Total Synthesis of Everninomicin 13,384‐1—Part 1: Retrosynthetic Analysis and Synthesis of the A 1 B(A)C Fragment

In this first of a series of four articles we introduce everninomicin 13,384‐1 ( 1 ), a powerful antibiotic effective against drug resistant bacteria, as a target for total synthesis and discuss its retrosynthetic analysis. From the three defined fragments required for the synthesis ( 2 : A 1 B(A)C fragment; 4 : DE fragment; 5 : FGHA 2 fragment), we describe herein two approaches to the A 1 B(A)C block. The first strategy relied on an olefin metathesis reaction to construct a common intermediate for rings B and C, but was faced with final protecting group problems.

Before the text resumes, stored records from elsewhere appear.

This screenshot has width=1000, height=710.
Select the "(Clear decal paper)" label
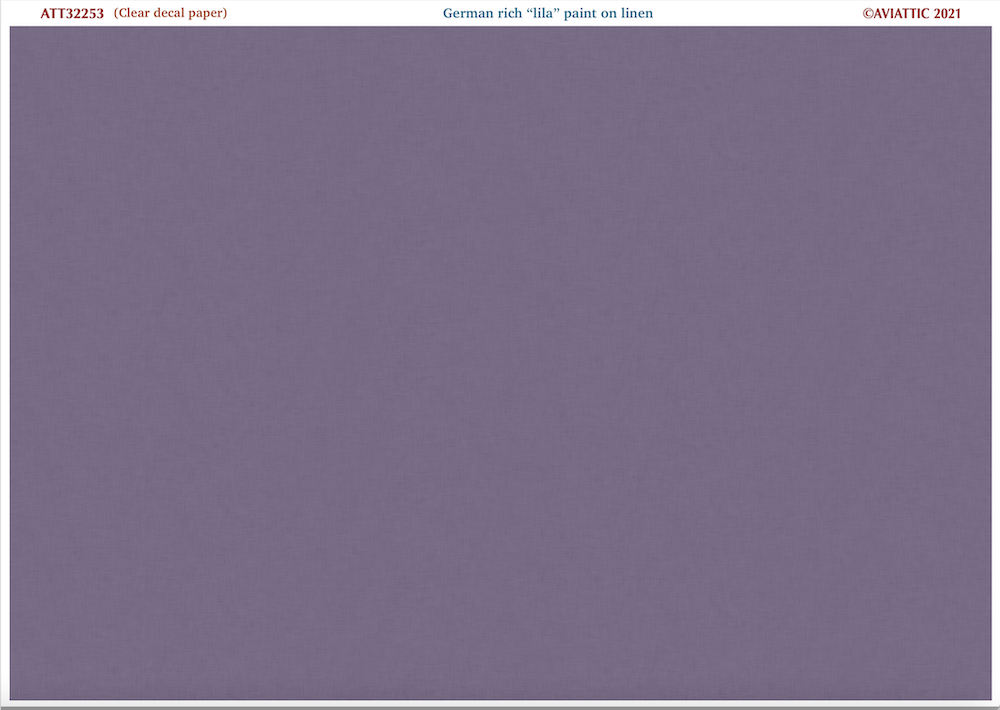coord(170,13)
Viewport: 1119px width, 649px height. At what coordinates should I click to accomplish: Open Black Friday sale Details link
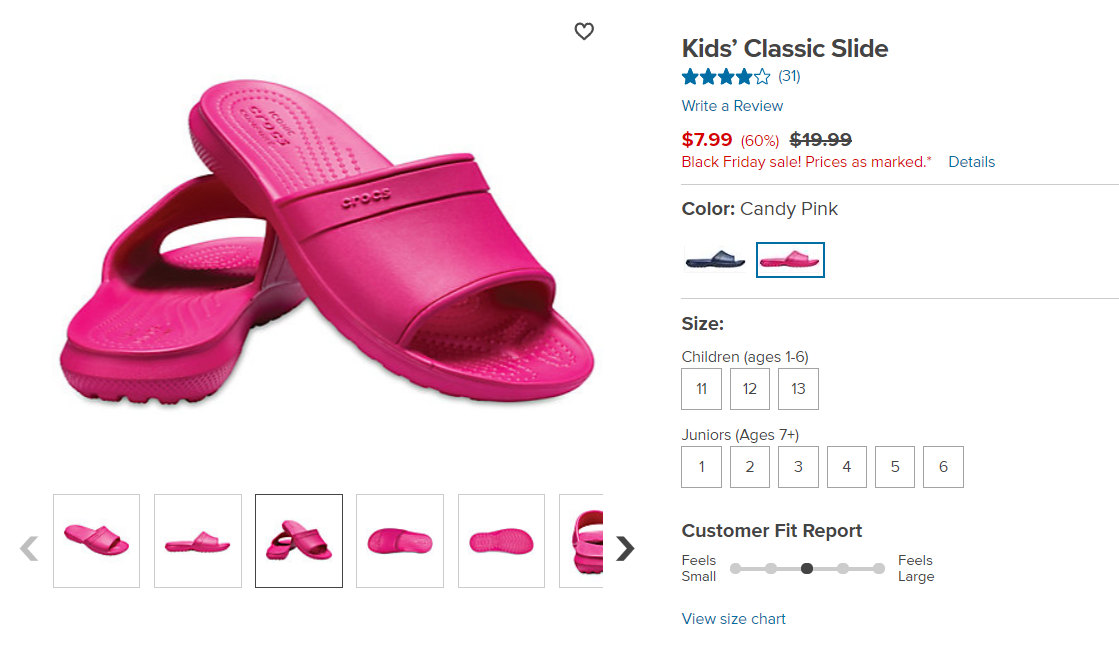[971, 162]
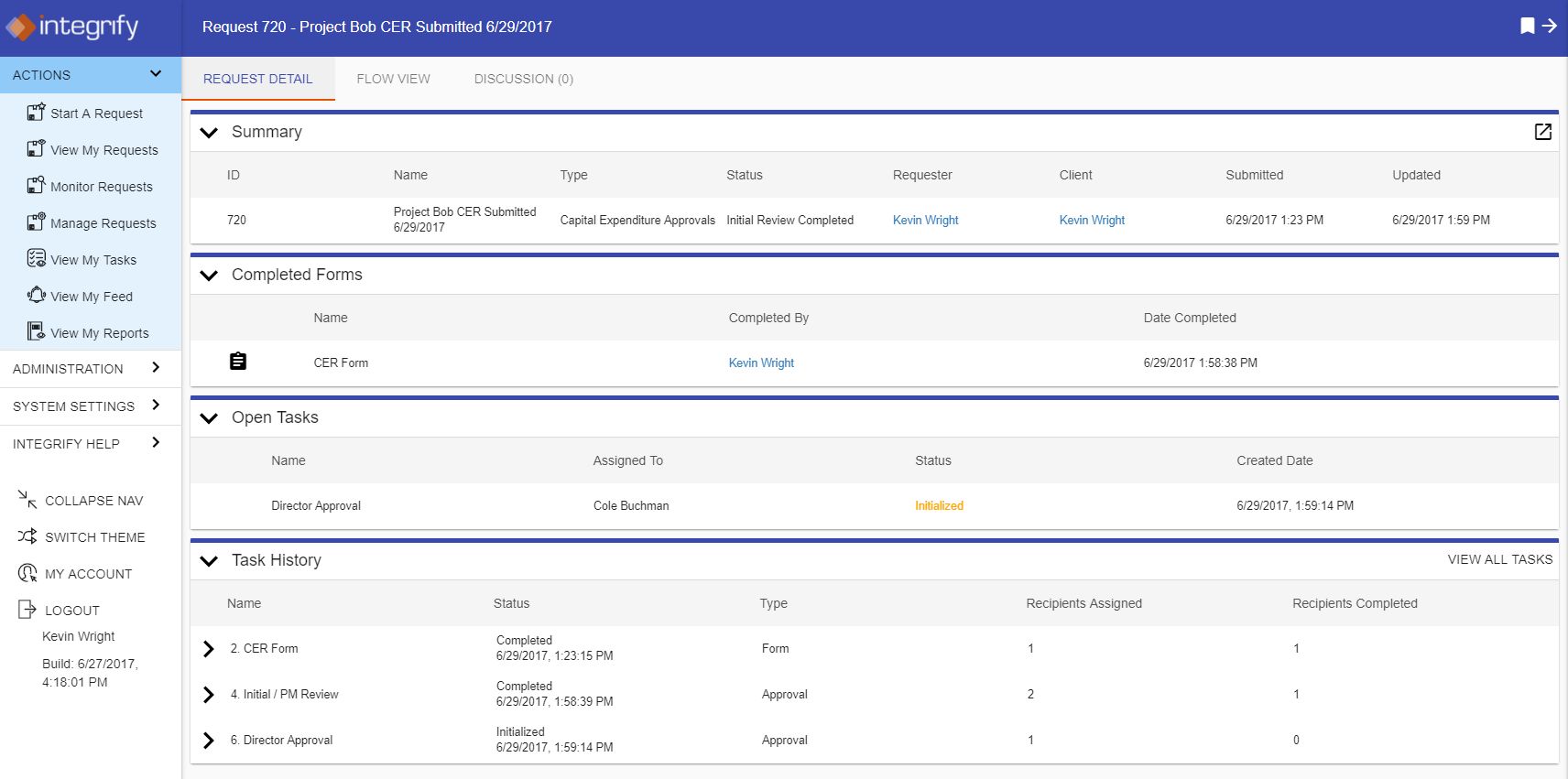Switch to the Flow View tab
The height and width of the screenshot is (779, 1568).
393,79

The second, and successful approach, involved a 1,2‐phenylsulfeno migration and a sulfur directed glycosidation procedure to link rings B and C, as well as an acyl fluoride intermediate to install the sterically hindered aryl ester moiety (ring A 1 ). The final stages of the synthesis of the required 2‐phenylseleno glycosyl fluoride 2 required introduction of a phenylseleno group at C‐1 of ring C followed by a novel, DAST‐promoted 1,2‐migration to produce the desired 2‐β‐phenylseleno glycosyl fluoride moiety.